Collection entries:
____
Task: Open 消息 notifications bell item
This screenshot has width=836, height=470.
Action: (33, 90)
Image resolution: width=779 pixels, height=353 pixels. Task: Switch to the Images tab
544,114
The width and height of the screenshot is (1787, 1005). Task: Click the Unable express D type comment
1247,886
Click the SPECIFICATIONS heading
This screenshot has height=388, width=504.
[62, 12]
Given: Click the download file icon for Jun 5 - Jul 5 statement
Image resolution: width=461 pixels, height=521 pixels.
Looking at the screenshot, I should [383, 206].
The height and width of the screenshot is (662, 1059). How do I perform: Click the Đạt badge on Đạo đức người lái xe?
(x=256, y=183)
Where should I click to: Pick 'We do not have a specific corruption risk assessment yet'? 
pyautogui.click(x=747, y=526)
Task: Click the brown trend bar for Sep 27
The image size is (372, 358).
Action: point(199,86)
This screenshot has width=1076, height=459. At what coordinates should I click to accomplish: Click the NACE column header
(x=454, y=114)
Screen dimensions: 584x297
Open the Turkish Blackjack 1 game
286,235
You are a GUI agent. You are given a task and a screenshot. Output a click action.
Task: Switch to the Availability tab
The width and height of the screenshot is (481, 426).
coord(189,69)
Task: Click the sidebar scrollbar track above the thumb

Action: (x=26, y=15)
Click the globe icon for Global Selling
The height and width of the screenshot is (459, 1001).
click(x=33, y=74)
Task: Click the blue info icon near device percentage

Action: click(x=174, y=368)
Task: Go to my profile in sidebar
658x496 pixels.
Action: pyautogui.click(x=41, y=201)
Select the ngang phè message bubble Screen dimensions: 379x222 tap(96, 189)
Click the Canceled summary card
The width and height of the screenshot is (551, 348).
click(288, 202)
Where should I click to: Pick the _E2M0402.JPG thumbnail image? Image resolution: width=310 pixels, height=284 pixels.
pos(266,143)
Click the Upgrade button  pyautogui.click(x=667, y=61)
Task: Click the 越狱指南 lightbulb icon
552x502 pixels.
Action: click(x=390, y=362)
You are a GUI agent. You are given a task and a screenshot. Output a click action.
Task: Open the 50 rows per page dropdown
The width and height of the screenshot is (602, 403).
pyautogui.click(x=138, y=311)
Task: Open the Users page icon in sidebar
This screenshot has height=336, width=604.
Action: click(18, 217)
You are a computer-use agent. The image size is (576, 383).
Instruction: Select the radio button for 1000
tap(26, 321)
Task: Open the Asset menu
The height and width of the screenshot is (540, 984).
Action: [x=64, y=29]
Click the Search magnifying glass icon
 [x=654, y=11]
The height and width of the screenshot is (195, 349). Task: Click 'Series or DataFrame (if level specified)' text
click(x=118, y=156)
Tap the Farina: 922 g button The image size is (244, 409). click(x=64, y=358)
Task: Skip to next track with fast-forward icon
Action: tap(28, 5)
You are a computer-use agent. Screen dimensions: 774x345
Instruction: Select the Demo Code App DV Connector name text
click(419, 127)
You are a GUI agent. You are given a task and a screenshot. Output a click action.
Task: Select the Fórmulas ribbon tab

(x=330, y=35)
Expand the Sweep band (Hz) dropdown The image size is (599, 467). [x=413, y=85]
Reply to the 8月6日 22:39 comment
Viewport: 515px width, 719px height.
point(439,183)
____
Your instructions: Which of the lines above carry the string "computer"? Pick them out and copy them.

Task solution:
You are a computer-use agent. The image size is (576, 383).
You are a computer-use agent. Screen dimensions: 774x345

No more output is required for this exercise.